▸ **YOUR ASSIGNMENT**: Bring together every line in the data that includes "computer".

—————

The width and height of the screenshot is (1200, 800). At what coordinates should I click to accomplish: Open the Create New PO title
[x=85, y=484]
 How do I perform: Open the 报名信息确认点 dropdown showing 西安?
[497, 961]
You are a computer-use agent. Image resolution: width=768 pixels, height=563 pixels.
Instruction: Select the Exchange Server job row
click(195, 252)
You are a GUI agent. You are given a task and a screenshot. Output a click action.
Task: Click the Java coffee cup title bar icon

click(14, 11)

—————

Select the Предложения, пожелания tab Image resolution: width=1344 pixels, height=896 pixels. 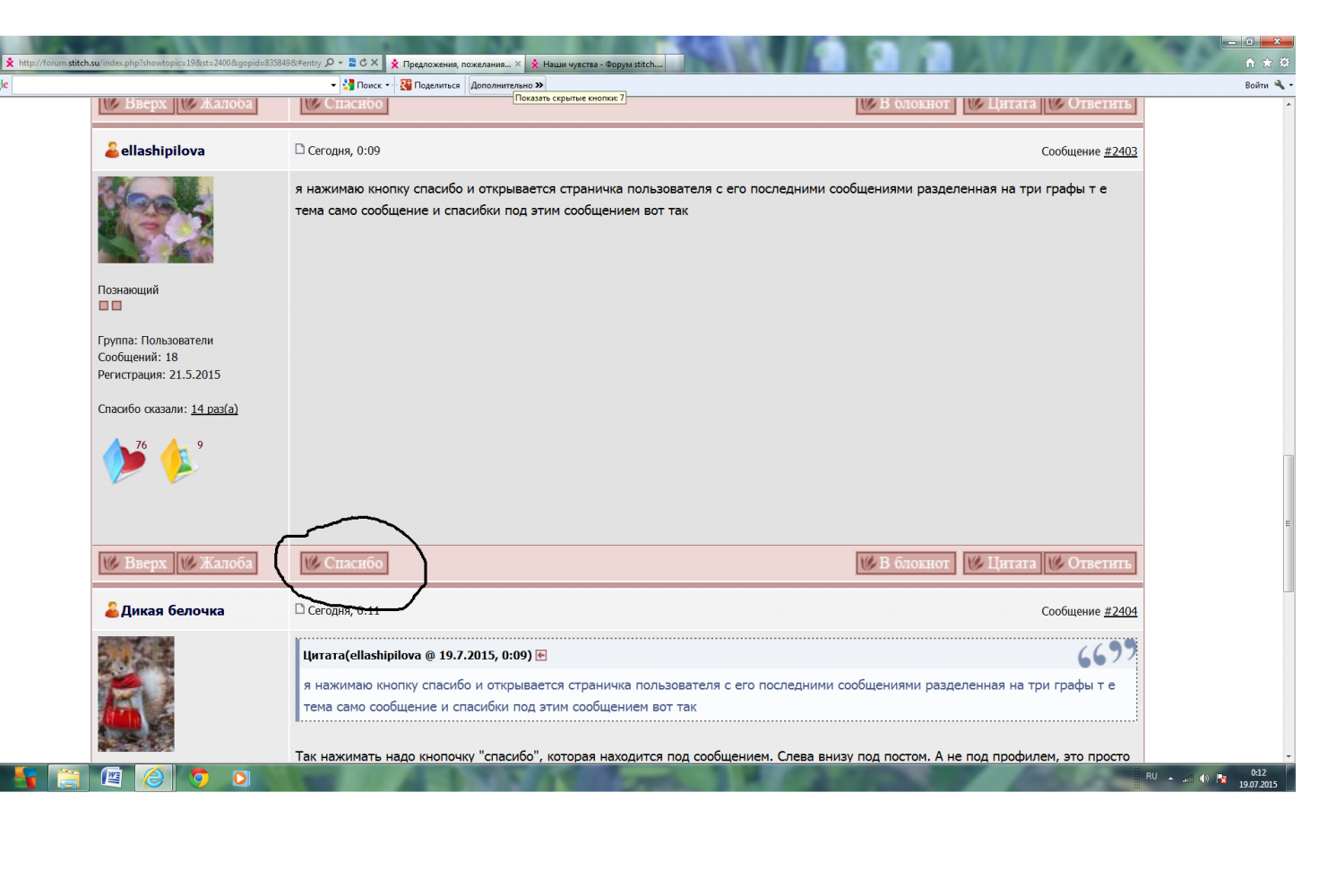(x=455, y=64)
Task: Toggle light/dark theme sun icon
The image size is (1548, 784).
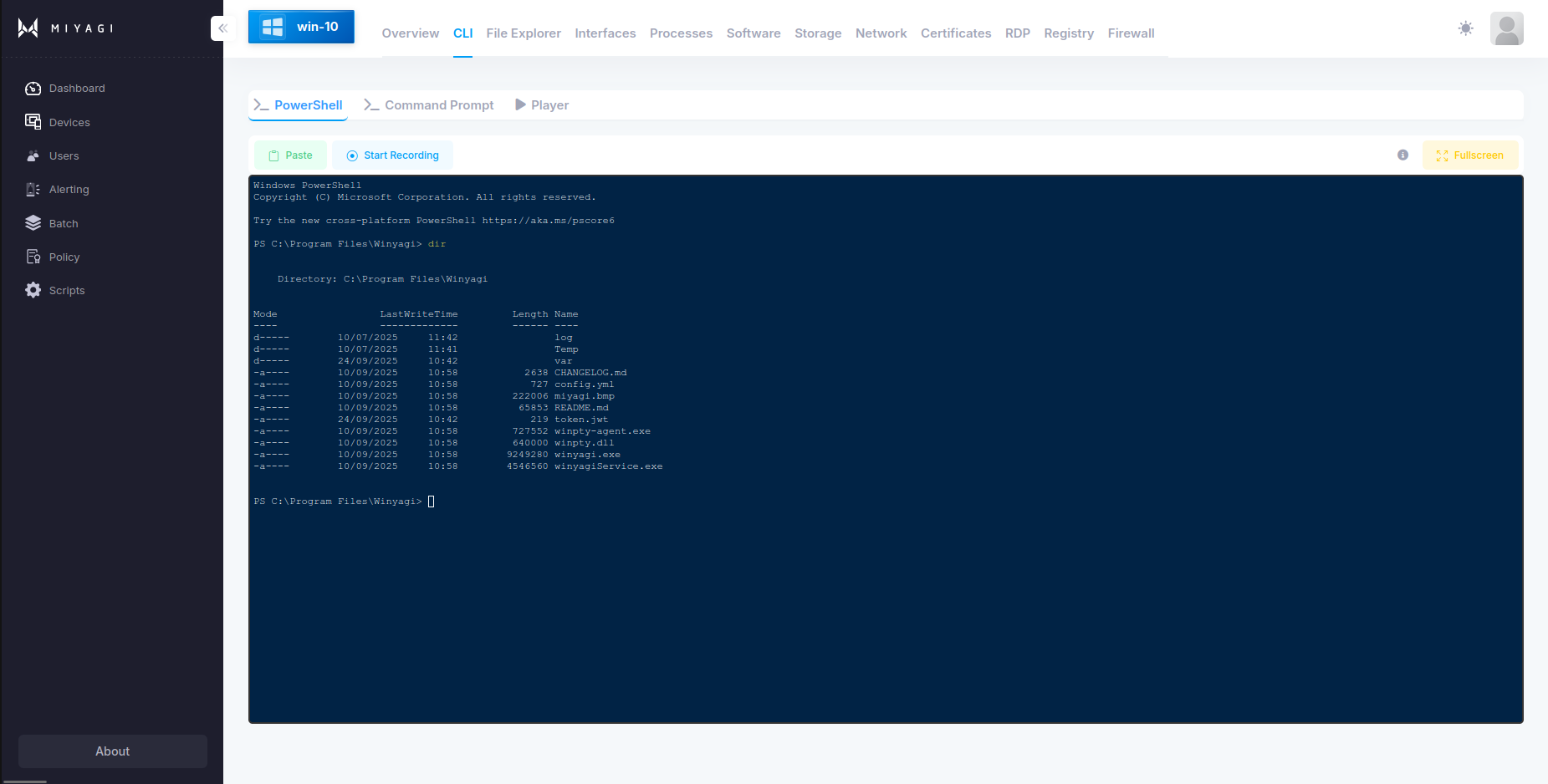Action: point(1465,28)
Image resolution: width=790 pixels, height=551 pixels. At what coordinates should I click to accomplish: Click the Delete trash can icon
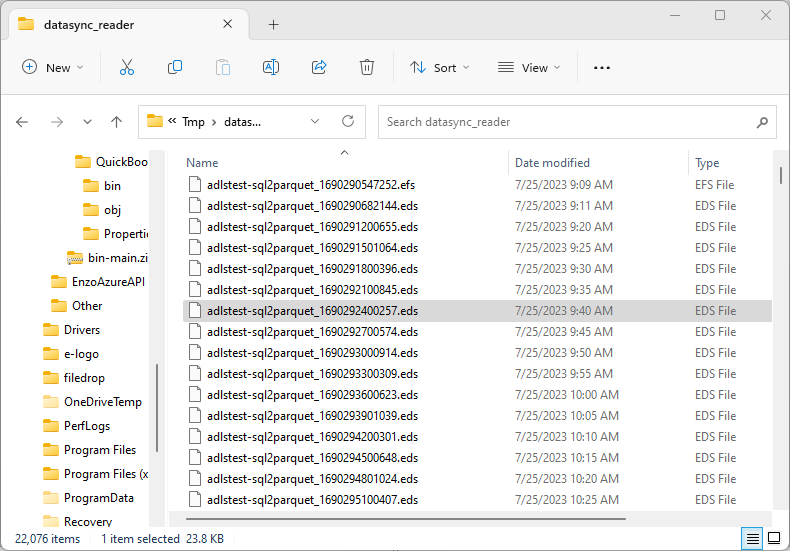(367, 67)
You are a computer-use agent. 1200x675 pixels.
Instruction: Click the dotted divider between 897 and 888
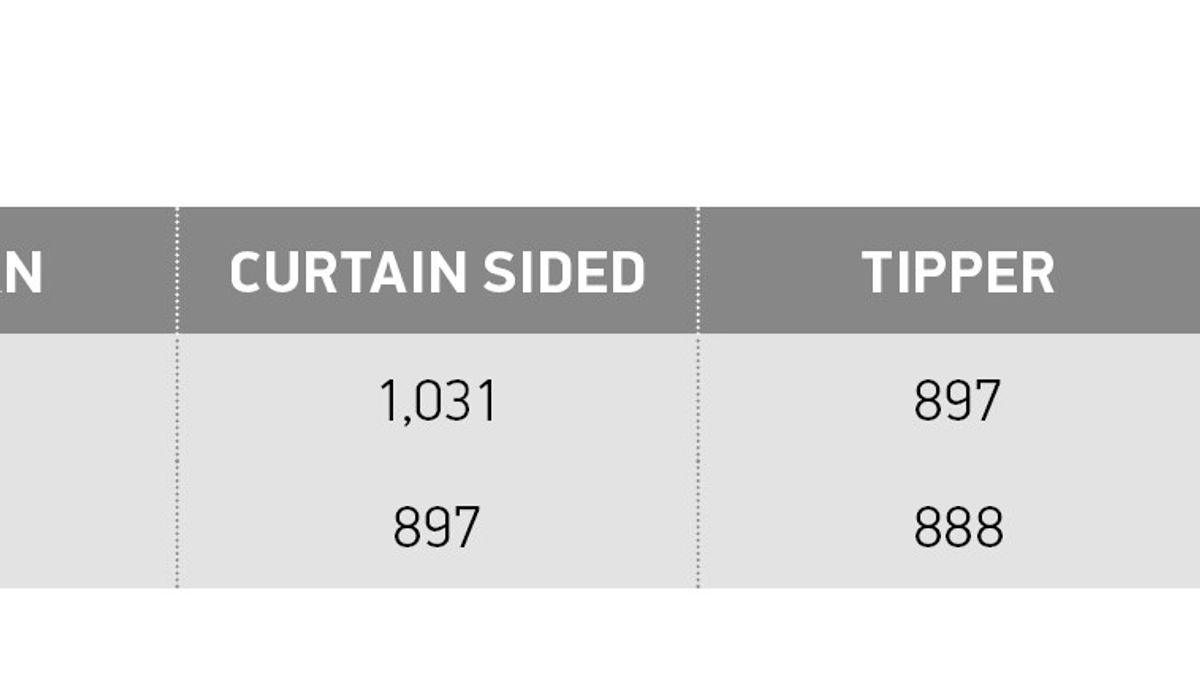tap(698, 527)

—————

▸ **RESPONSE TO THIS EXERCISE**:
You are a computer-use agent. Image resolution: width=768 pixels, height=563 pixels.
You are a computer-use agent. 1200x675 pixels.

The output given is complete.